Ivres de joie

Janvier 1799, le peuple de Naples est ivre de joie. Domenico Cimarosa, dont la musique a eu du succès dans toute l’Europe, est enchanté par cette révolution parthénopéenne, inspirée par celle des Français. Il compose un hymne populaire dont le refrain est : Liberté, égalité, fraternité ! Mais le grand rêve napolitain échoue.

Le roi de Naples revient au pouvoir, grâce à la Sainte Foi et à la flotte anglaise dirigée par l’amiral Nelson. Cimarosa, qui pensait n’avoir composé qu’une « musiquette », est emprisonné et menacé de mort. À la forteresse de Sant’Elmo, il continue de composer et surtout d’écrire tout ce qui s’est passé à Naples pendant ces folles journées de liesse et d’espoir. Il admire passionnément la grande Eleonora Di Fonseca Pimentel, qui guide la réflexion des révolutionnaires. Musicien libertin, il aime la vie, le vin du Vésuve et éprouve de la tendresse pour son amante Sapienza, son valet Amadeo et le ténor Paolo.

Dans ce roman à la fois historique, musical et politique, s’entremêlent les sentiments de rage, d’amour et le désir ardent du bonheur.

Parution le 2 novembre 2021

Extrait

« C’est elle, me glissa un ami, Eleonora di Fonseca Pimentel ! » Pour la première fois je voyais celle qui dirigeait le Monitore napoletano, cadet du Moniteur universel français. Les voix s’étaient tues.
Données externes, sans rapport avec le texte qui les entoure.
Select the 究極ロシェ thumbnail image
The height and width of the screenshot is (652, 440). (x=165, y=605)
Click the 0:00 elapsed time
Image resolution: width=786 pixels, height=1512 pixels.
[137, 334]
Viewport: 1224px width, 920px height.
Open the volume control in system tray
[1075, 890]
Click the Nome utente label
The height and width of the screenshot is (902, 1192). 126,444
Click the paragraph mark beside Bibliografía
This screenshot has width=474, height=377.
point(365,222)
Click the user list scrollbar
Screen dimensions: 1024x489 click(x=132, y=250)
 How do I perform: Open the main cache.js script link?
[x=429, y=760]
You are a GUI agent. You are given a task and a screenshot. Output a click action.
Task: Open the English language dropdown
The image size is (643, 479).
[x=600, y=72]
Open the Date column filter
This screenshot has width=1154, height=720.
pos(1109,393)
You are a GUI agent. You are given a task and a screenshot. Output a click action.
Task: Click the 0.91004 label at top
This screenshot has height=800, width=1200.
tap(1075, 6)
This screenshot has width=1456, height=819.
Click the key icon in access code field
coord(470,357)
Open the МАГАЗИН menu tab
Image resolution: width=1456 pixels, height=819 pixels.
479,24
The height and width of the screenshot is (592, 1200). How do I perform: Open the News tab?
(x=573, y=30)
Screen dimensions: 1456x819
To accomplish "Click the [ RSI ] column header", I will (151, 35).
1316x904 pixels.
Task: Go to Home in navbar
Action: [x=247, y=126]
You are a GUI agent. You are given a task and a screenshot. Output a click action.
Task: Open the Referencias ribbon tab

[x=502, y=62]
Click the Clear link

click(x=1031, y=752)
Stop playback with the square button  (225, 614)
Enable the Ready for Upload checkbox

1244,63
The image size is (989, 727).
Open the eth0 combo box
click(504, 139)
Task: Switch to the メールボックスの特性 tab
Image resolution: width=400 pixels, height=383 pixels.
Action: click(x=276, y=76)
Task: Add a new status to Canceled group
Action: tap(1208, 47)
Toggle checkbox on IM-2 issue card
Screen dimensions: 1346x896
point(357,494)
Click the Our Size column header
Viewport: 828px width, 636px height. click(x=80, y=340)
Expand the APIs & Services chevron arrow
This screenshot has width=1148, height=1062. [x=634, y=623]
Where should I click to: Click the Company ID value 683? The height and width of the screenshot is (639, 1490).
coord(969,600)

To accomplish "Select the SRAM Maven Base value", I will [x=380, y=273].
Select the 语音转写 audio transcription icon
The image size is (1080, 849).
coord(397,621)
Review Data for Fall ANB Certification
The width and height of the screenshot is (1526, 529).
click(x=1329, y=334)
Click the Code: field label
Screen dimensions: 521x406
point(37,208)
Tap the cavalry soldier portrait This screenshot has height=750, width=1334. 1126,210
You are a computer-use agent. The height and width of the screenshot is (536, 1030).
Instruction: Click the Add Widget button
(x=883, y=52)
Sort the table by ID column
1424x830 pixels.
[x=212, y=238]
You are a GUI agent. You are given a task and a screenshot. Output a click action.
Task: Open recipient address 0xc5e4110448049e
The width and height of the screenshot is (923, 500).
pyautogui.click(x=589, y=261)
« Ne soyez pas si sérieux, mes amis ! lança-t-elle d’une voix sans vibrato. Aujourd’hui, c’est jour de fête ! » Quelques-uns lancèrent timidement des bravos en levant leur verre. Aussitôt toute l’assemblée fit de même, puis attendit la parole de l’oracle. « Et maintenant, il nous reste une heure avant le déclenchement de la fête populaire ! Les affiches sont prêtes ? Le journal peut être vendu au rabais aujourd’hui ! Les cafés doivent offrir des pâtés, du vin et même du café à tout le monde ! A ceux qui n’ont pas les moyens de payer comme aux autres ! Le Comité reversera de l’argent aux aubergistes. Et la musique ? Y-a-t-il de la musique prévue ?»

Les musiciens s’empressèrent de dire qu’il y en aurait ! Toute la journée! Des airs populaires napolitains qui plairont à tous ! Eleonora di Fonseca Pimentel les salua en tendant vers eux son verre de vin.

« Bravo, dit-elle, il faut de la bonne humeur, partout ! Mais a-t-on un hymne révolutionnaire ? » Un tambour lui répondit : « Il y a l’hymne français et les airs de Gossec, le compositeur français ! » La dame eut un sourire d’aristocrate, ce sourire que je connaissais bien, un peu flatteur, un peu condescendant.

« Il faudrait un hymne juste pour nous, pour la Révolution parthénopéenne », dit- elle. Alors tous mes amis se tournèrent vers moi. »

Domenico ! » crièrent-ils. Je fis mine de ne pas comprendre. La grande dame se pencha vers moi, en retrait dans un coin de la table. « Ah ! Citoyen Cimarosa ! » dit-elle en m’envoyant un salut qui contredit l’appellation de citoyen, la tête baissée, comme à la Cour, les mains ouvertes, sa poitrine touchant presque la table. Je hochai la tête, écartai un bras et lui envoyai un sourire aimable. La salle était muette, et soudain, une clameur me submergea. « Do ! Menico ! Do ! Menico ! Do ! Menico ! »

Je me levai et m’inclinai. Les rires reprirent et le patron s’empressa de  remplir les verres. Levant le mien, je déclarai : « Mes chers amis, je ferai comme vous voudrez ! » Eleonora me remercia au nom de tous. De quoi me remerciait-elle ? S’il fallait écrire un hymne je le ferai, ce ne serait pas trop difficile. Mais quelles paroles ? « On va prendre celles du citoyen Luigi Rossi !» lança un jacobin. « Alors, je vais vous donner cela ! » dis-je. On m’applaudit. J’étais heureux, cette magnifique assemblée me ravissait au-delà de tout et je refoulai l’émotion qui m’embuait les yeux. Sapienza me claqua par derrière un baiser bruyant, qui me gêna un peu mais fit redoubler les applaudissements.